> **EXERCISE OBJECTIVE**: Each record must be written out again exactly. Skip any picture it contains.

> **EXTRACTED RECORDS**:
--

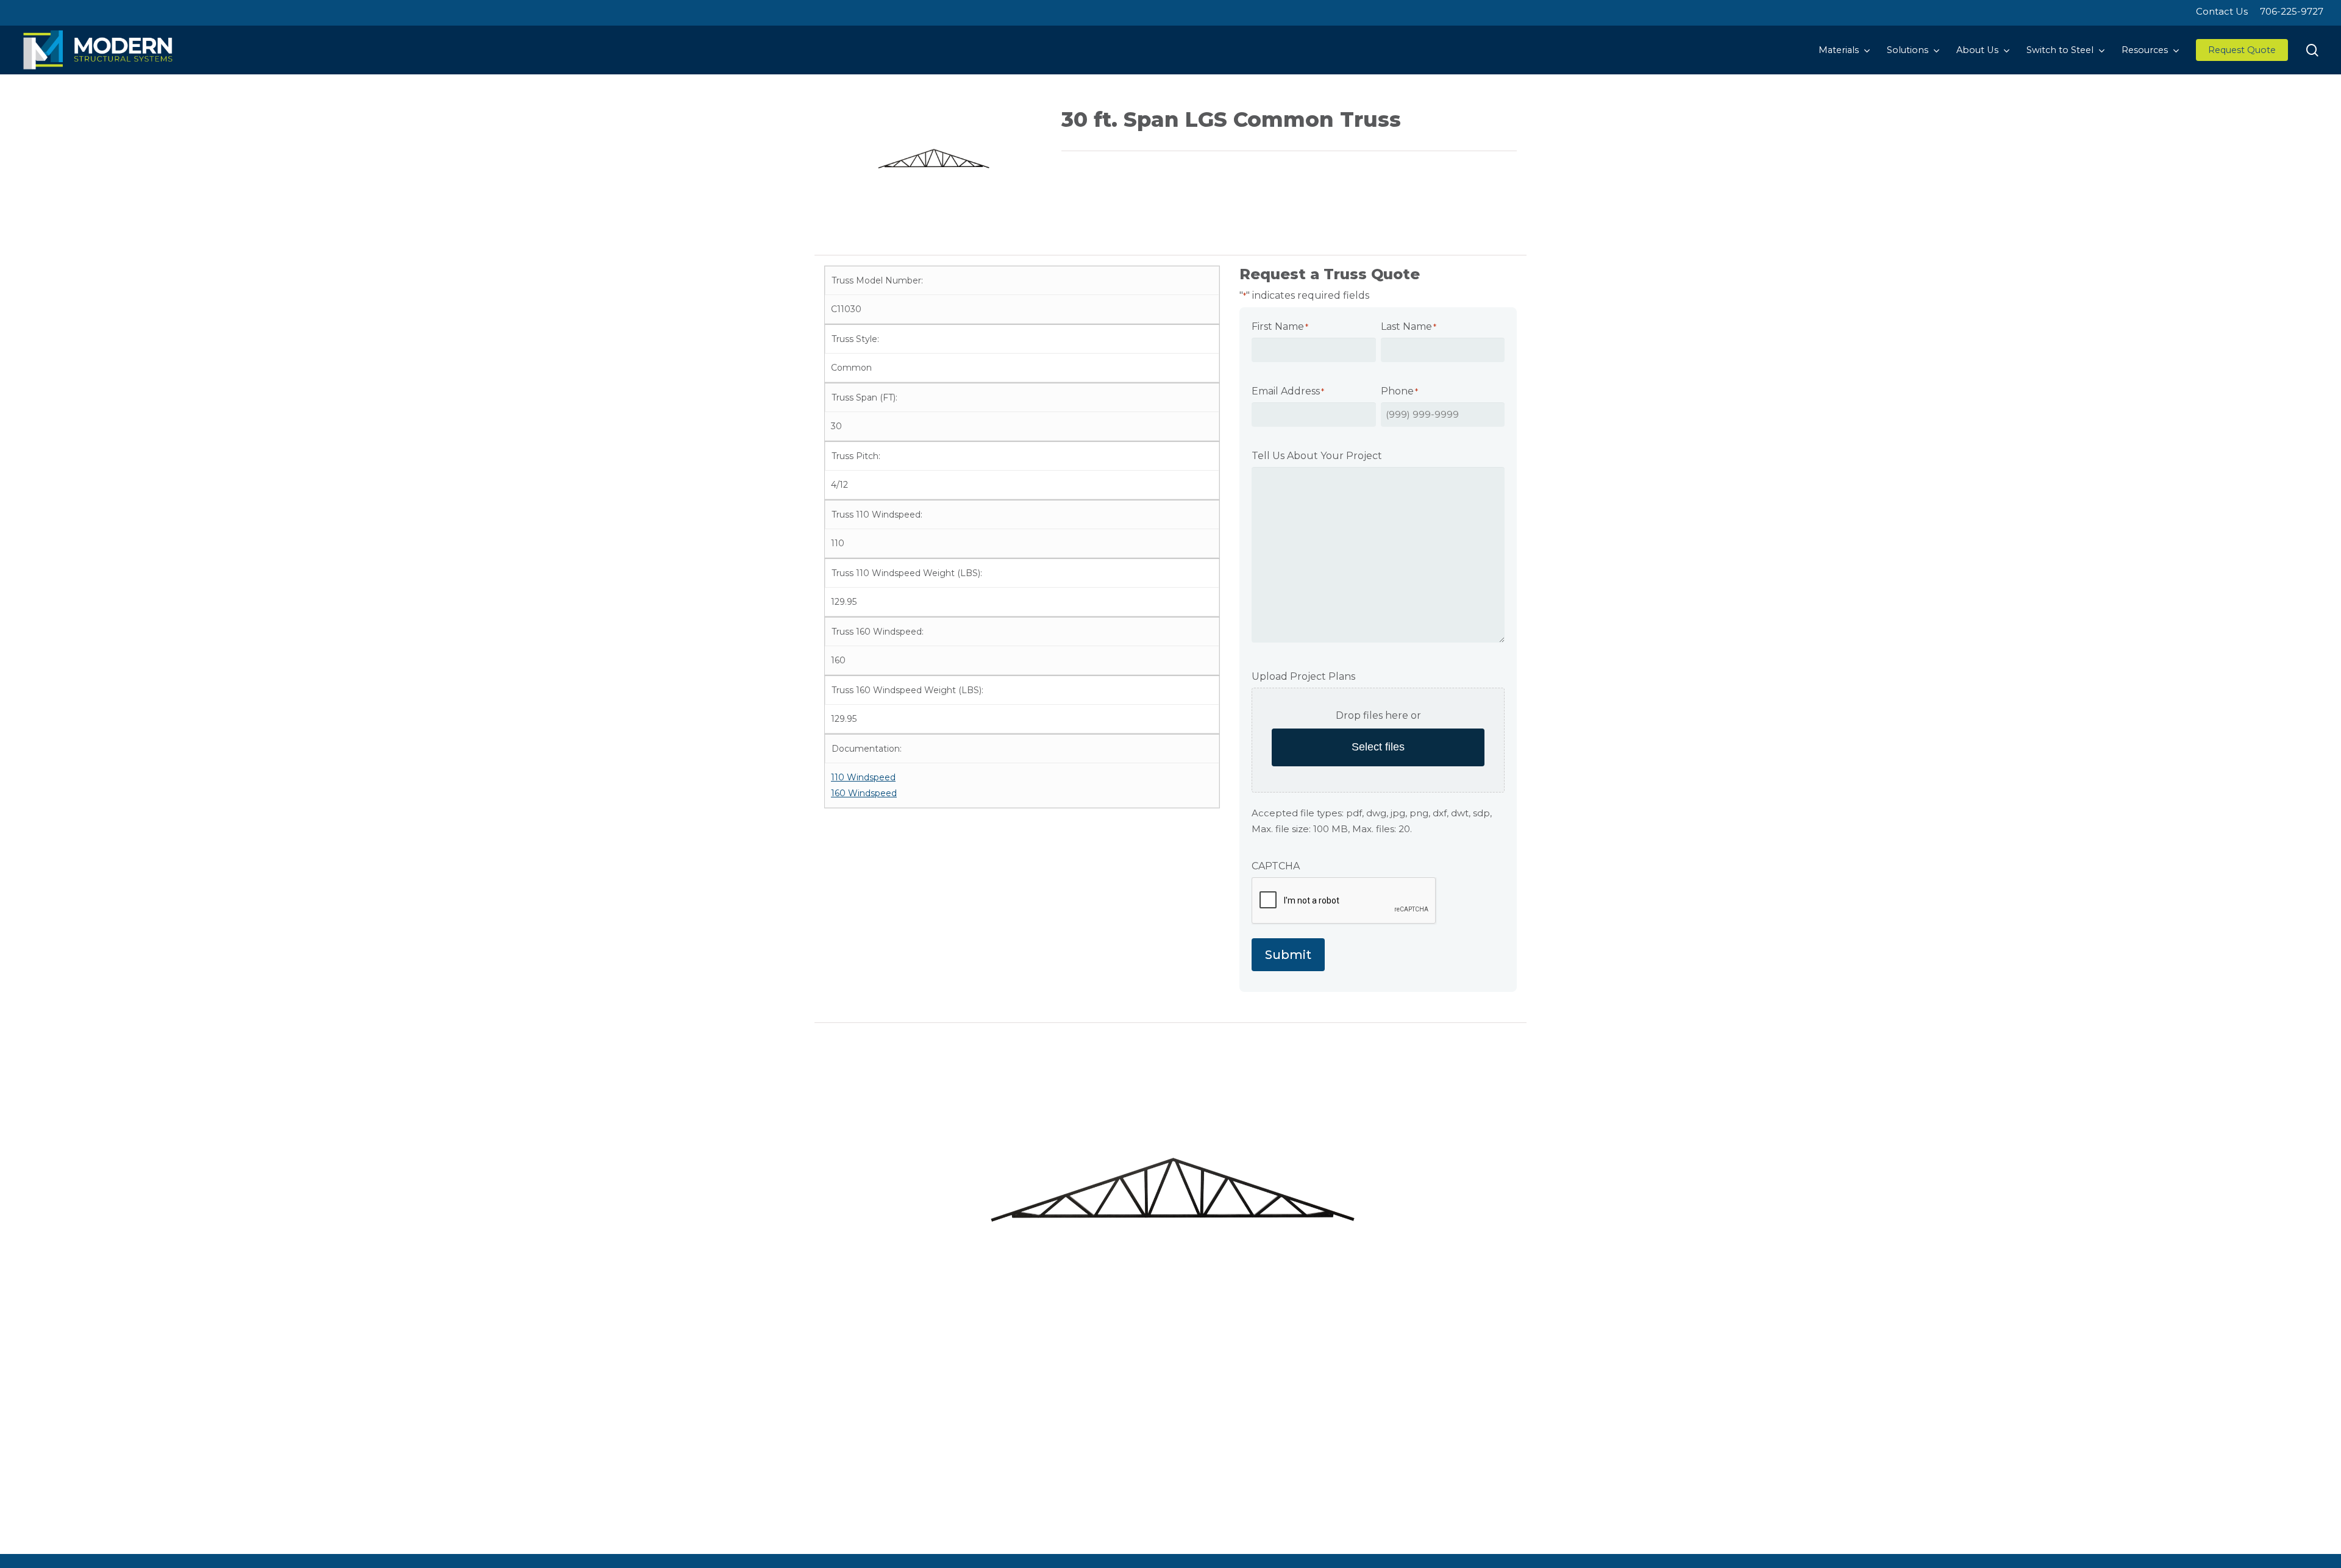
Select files (1378, 747)
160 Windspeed (864, 793)
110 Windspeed (863, 777)
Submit (1288, 954)
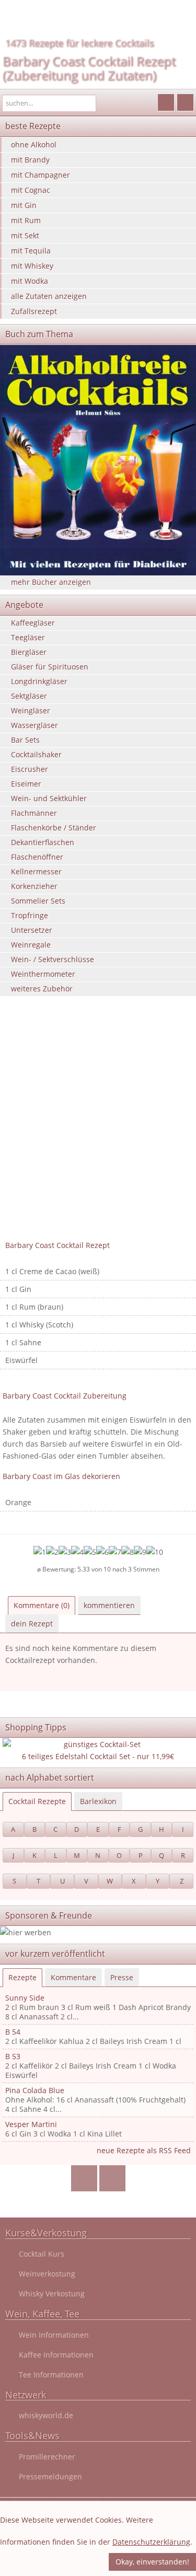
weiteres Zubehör (42, 989)
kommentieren (109, 1605)
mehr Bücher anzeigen (51, 582)
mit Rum (26, 220)
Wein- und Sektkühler (49, 798)
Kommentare (73, 1977)
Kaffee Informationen (56, 2355)
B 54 (12, 2032)
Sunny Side (24, 1998)
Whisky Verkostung (52, 2293)
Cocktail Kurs (41, 2254)
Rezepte (22, 1977)
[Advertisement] (98, 1133)
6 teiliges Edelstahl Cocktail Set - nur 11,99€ (98, 1756)
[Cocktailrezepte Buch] (98, 460)
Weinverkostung (47, 2274)
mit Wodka (29, 281)
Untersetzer (31, 930)
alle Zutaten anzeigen (49, 296)
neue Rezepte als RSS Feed (144, 2150)
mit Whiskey (32, 266)
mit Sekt (25, 235)
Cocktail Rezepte (37, 1801)
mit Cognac (30, 190)
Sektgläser (29, 696)
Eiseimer (26, 784)
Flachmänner (34, 813)
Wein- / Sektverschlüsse (52, 959)
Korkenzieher (34, 886)
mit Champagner (40, 175)
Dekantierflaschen (42, 842)
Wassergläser (34, 725)
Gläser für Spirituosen (49, 667)
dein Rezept (32, 1623)
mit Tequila (31, 251)
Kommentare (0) (42, 1605)
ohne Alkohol (33, 144)
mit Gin (24, 205)
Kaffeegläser (33, 623)
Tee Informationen (51, 2374)
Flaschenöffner (37, 857)
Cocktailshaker (36, 754)
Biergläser (29, 652)
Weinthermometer (43, 974)
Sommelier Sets (38, 901)
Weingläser (30, 710)
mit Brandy (30, 160)
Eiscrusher (29, 769)
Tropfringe (29, 915)
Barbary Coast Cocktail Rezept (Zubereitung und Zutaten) (89, 67)
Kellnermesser (36, 871)
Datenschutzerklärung (151, 2542)
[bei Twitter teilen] (112, 2178)
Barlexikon (98, 1801)
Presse (121, 1977)
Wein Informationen (54, 2335)
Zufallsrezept (34, 311)
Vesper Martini (31, 2124)
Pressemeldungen (50, 2476)
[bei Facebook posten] (84, 2178)
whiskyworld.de (46, 2415)
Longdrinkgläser (39, 681)
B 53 (12, 2056)
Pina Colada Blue (34, 2090)
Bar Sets (25, 740)
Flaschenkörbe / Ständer (53, 828)
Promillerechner (47, 2457)
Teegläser (28, 637)
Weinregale (31, 945)
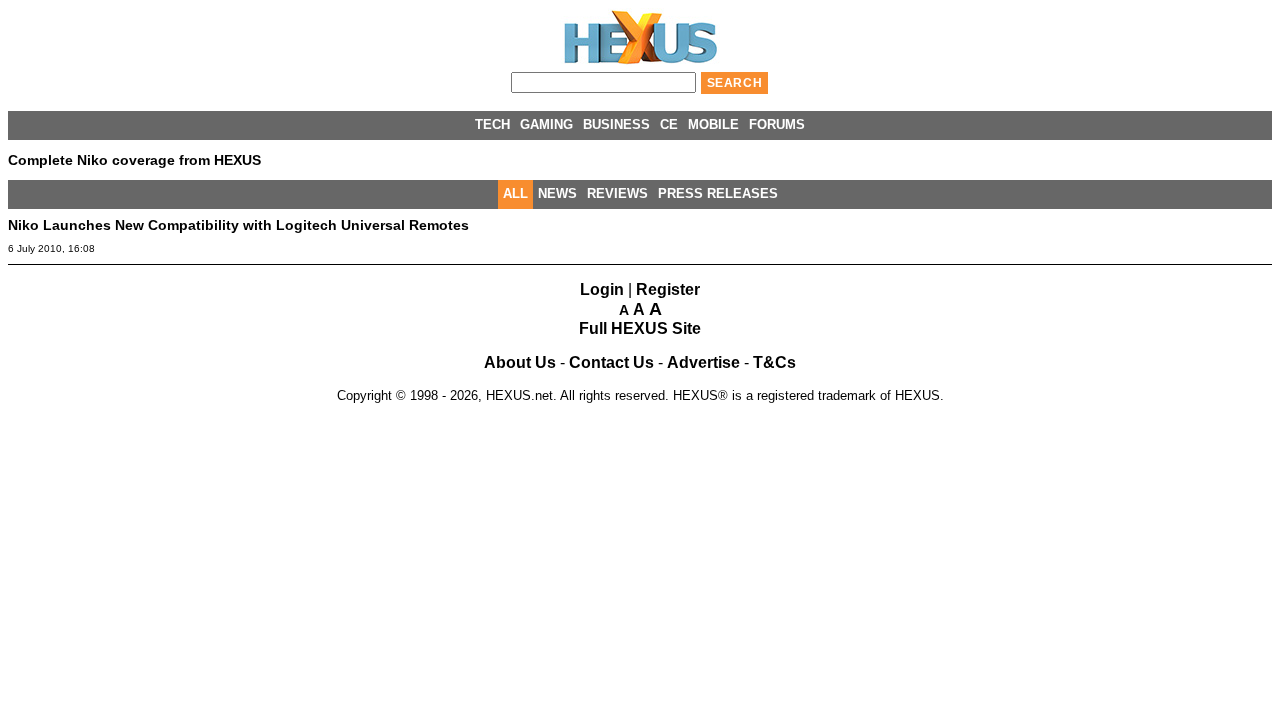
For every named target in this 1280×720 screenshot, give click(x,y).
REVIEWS (617, 193)
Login (602, 289)
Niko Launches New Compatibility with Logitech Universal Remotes (238, 225)
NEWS (557, 193)
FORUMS (777, 124)
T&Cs (774, 362)
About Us (520, 362)
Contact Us (611, 362)
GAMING (546, 124)
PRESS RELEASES (718, 193)
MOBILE (713, 124)
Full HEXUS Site (640, 328)
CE (669, 124)
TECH (492, 124)
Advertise (703, 362)
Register (668, 289)
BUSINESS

--

> **WRITTEN RESPONSE**:
Select files (1378, 747)
160 Windspeed (864, 793)
110 Windspeed (863, 777)
Submit (1288, 954)
weiteres Zubehör (42, 989)
kommentieren (109, 1605)
mehr Bücher anzeigen (51, 582)
mit Rum (26, 220)
Wein- und Sektkühler (49, 798)
Kommentare (73, 1977)
Kaffee Informationen (56, 2355)
B 54 (12, 2032)
Sunny Side (24, 1998)
Whisky Verkostung (52, 2293)
Cocktail Kurs (41, 2254)
Rezepte (22, 1977)
[Advertisement] (98, 1133)
6 teiliges Edelstahl Cocktail Set - nur 11,99€ (98, 1756)
[Cocktailrezepte Buch] (98, 460)
Weinverkostung (47, 2274)
mit Wodka (29, 281)
Untersetzer (31, 930)
alle Zutaten anzeigen (49, 296)
neue Rezepte als RSS Feed (144, 2150)
mit Whiskey (32, 266)
mit Sekt (25, 235)
Cocktail Rezepte (37, 1801)
mit Cognac (30, 190)
Sektgläser (29, 696)
Eiseimer (26, 784)
Flachmänner (34, 813)
Wein- / Sektverschlüsse (52, 959)
Korkenzieher (34, 886)
mit Champagner (40, 175)
Dekantierflaschen (42, 842)
Wassergläser (34, 725)
Gläser für Spirituosen (49, 667)
dein Rezept (32, 1623)
mit Tequila (31, 251)
Kommentare (0) (42, 1605)
ohne Alkohol (33, 144)
mit Gin (24, 205)
Kaffeegläser (33, 623)
Tee Informationen (51, 2374)
Flaschenöffner (37, 857)
Cocktailshaker (36, 754)
Biergläser (29, 652)
Weinthermometer (43, 974)
Sommelier Sets (38, 901)
Weingläser (30, 710)
mit Brandy (30, 160)
Eiscrusher (29, 769)
Tropfringe (29, 915)
Barbary Coast Cocktail Rezept (Zubereitung und Zutaten) (89, 67)
Kellnermesser (36, 871)
Datenschutzerklärung (151, 2542)
[bei Twitter teilen] (112, 2178)
Barlexikon (98, 1801)
Presse (121, 1977)
Wein Informationen (54, 2335)
Zufallsrezept (34, 311)
Vesper Martini (31, 2124)
Pressemeldungen (50, 2476)
[bei Facebook posten] (84, 2178)
whiskyworld.de (46, 2415)
Longdrinkgläser (39, 681)
B 53 (12, 2056)
Pina Colada Blue (34, 2090)
Bar Sets (25, 740)
Flaschenkörbe / Ständer (53, 828)
Promillerechner (47, 2457)
Teegläser (28, 637)
Weinregale (31, 945)
For every named target in this 1280×720 screenshot, give click(x,y).
REVIEWS (617, 193)
Login (602, 289)
Niko Launches New Compatibility with Logitech Universal Remotes (238, 225)
NEWS (557, 193)
FORUMS (777, 124)
T&Cs (774, 362)
About Us (520, 362)
Contact Us (611, 362)
GAMING (546, 124)
PRESS RELEASES (718, 193)
MOBILE (713, 124)
Full HEXUS Site (640, 328)
CE (669, 124)
TECH (492, 124)
Advertise (703, 362)
Register (668, 289)
BUSINESS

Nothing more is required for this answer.